### Brief A
Name the sections into which the Labour Party web page is divided, according to the blog post on New Zealand party websites below.
### Brief B
Carry on the blog post on New Zealand party websites below, starting after its last sentence.

It is less than a month before the general election in New Zealand, so I decided to take a look at the websites of the three main political parties and analyse the extent to which they are appealing to infinite and finite values.  I looked only at the messages that were instantly visible on the homepage of each party. This blog extends over three days. Today, it features the Labour Party, currently 26% in the polls. (Note: I worked from screenshots taken on August 19, 2014).

Labour’s page is headed our values and is divided into three sections, families, work and home. Under the family heading it states: We’ll make sure all Kiwi kids get the best start in life. Our policies will give parents more time to be parents and will empower young people to succeed at school and out in our communities. This has an infinite feel to it in my view. It speaks directly to that which we care about, children’s and young people’s welfare. The use of “empower” and “communities” also takes us into the infinite sphere by implying an ability to contribute to a collective context.   You may recall that National’s webpage referred to young people gaining higher qualifications. Perhaps this is the equivalent of succeeding at school, but Labour has gone for a more open-ended concept that is less precise, and implies a greater diversity of positive paths through school.

### Data extracts
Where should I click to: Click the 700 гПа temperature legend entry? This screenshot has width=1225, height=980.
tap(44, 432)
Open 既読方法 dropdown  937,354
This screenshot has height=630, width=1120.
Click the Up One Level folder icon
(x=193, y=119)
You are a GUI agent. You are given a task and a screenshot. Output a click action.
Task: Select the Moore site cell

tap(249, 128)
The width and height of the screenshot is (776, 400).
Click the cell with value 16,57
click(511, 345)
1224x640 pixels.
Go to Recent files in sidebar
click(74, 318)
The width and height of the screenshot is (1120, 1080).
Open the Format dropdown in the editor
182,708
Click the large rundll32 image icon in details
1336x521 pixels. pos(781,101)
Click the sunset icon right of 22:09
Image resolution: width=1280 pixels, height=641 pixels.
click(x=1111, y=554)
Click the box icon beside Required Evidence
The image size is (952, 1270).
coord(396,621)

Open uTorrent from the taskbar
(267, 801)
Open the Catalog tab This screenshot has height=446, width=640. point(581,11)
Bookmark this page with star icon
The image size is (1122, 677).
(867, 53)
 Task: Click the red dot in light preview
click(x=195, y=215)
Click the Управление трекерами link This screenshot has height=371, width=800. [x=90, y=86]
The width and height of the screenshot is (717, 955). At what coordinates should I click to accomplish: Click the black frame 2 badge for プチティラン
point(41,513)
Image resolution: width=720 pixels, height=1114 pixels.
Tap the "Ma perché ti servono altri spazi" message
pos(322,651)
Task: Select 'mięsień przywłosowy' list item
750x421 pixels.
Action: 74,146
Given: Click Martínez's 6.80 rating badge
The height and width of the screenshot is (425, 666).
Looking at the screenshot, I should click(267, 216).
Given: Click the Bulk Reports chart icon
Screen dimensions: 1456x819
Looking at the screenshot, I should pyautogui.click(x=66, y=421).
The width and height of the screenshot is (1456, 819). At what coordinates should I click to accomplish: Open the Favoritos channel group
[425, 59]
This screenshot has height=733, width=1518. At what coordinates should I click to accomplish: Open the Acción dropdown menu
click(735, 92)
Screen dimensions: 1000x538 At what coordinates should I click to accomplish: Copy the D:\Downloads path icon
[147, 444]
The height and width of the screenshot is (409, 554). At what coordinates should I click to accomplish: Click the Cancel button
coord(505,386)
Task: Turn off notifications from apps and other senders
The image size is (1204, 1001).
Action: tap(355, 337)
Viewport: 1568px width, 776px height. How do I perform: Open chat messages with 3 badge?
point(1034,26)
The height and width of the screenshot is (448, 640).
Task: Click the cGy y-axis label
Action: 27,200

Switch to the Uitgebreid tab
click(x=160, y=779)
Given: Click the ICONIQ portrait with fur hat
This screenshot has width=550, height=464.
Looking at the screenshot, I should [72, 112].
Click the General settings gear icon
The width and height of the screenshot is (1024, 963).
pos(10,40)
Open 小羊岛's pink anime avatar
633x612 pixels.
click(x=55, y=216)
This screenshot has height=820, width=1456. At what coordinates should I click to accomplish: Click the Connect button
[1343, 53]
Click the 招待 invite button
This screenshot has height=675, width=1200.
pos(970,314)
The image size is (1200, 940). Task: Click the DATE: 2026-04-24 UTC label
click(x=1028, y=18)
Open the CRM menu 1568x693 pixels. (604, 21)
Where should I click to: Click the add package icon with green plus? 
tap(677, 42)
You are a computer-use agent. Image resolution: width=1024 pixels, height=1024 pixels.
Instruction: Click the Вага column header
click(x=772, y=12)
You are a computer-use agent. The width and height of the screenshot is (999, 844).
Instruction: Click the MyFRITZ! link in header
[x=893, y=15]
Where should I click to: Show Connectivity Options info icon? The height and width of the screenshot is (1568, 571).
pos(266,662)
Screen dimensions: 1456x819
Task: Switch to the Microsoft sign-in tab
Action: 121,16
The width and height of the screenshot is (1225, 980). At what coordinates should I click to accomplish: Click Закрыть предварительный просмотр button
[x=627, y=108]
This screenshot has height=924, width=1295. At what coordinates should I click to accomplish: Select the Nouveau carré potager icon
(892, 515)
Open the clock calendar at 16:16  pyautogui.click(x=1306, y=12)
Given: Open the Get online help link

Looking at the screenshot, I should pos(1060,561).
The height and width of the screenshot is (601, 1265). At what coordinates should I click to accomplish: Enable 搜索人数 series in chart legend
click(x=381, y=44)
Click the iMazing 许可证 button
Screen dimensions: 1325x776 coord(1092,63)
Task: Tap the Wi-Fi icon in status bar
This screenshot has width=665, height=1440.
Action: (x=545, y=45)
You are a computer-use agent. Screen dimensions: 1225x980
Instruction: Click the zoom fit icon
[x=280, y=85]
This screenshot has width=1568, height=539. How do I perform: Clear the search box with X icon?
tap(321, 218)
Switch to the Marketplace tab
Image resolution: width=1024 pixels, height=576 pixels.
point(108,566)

### Answer area A
families, work, home

### Answer area B
 Moving on, the next heading is work.  Labour’s Economic Upgrade policy package will deliver better jobs and higher incomes for all New Zealanders - as we move to a cleaner, smarter, and higher-value economy. This is more mixed. It refers to a package which is likely to be at least as obscure to many readers as National’s Better Public Service policy, and is clearly of finite value.  However, it does go on to explain what it will do in more fundamental terms, such as providing “better jobs”. The appeal to “higher incomes” and a “higher-value economy” keeps us in the finite sphere. It is as if, whenever we talk about money, we are supposed to just know that means a better life, because money has become a universal stand-in for actually talking about what matters. I am a little suspicious of a “smarter” economy as well. I can’t quite imagine what that is, more computers and fewer cows perhaps?

Finally, we have home with the text:  Everyone should have the chance to own their own home but home ownership rates are the lowest they’ve been in 50 years. We’ll restore this Kiwi dream by making home ownership and rent more affordable. Now this talks about “ownership” which has a finite ring to it, but it is also about inviting others in, a core principle of the infinite game. So it can be read in two ways, as an attempt to provide “everyone” with an opportunity to be part of a dominant social game (the home ownership game) or as an attempt to shore-up the system of private ownership and personal debt. On balance, I think this is an attempt to evoke infinite values, primarily the value of giving all people a share of the resources controlled by society.

 So, in my reading, Labour has chosen to frame itself largely in the infinite sphere. It uses aspirational messages, and as I read them, I feel myself expanding towards the hope that we are a community that cares for each other. Do people vote Labour because they are attracted to these values? Does Labour stand behind its inspiring talk?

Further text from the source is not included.